Download Telegram App before Joining the Channel

Nov’21: Growth momentum continues

The life insurance industry maintained strong growth momentum in Nov’21, with the retail weighted received premium (RWRP) seeing 26% YoY growth for the month, improving materially from ~13% YoY growth in Oct’21. A large part of this strong growth delivery came from 22% growth in LIC’s YoY RWRP in Nov’21 vs. a 2% decline in Oct’21. YTD FY22, private sector RWRP grew strongly at 30% YoY vs. a muted 5% YoY for LIC. The private sector’s share in RWRP increased by ~6.5ppts in two years due to the sustained divergence in growth of the sector vs. LIC. In our coverage universe, SBILIFE continued its strong growth momentum, with 30% YoY growth in Nov’21. Overall, developments in FY22 validate the long-term trend of a gradual shift of the retail life insurance market to private players with strong brand and distribution reach. SBILIFE, which we believe is on a strong growth track, is our top pick in the sector

 

* Private players maintain growth momentum; Growth rebounds for LIC: Maintaining strong momentum, RWRP for private insurers increased by ~29% YoY in Nov’21, leading to YTD FY22 RWRP growth of 30.1% YoY. Growth for private players seems to be largely driven by an increase in the ticket sizes, as the new retail policy count grew by a meagre 6% YoY in Nov’21. LIC’s RWRP saw a YoY growth of 22% in Nov’21 and 5% for YTD FY22. The individual policy count for LIC grew by 13.6% YoY for YTD FY22. Growth driven by increased ticket size is reflected in the shift of product mix toward ULIPs and non-par products. These factors corroborate the long-term trend of a gradual shift of the retail life insurance market to large private players with strong brand and wide bancassurance network.

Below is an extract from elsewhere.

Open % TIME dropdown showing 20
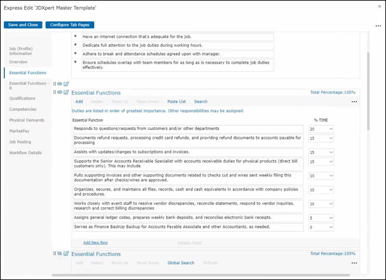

* SBILIFE reports solid all-round growth: RWRP growth for SBILIFE was strong at 30.2% YoY in Nov’21. For YTD FY22, its RWRP growth was robust at 44% YoY. SBILIFE saw a 2-year CAGR of 11.3% in RWRP, higher than 9.6% for the private sector, supported by ~21% YoY growth in the individual policy count in YTD FY22. This highlights its powerful brand, distribution strength and consistent product strategy. With all its distribution engines firing and it being relatively immune from the reinsurance price hike in protection, SBILIFE is well-positioned to deliver strong profitable growth over the coming years, in our view.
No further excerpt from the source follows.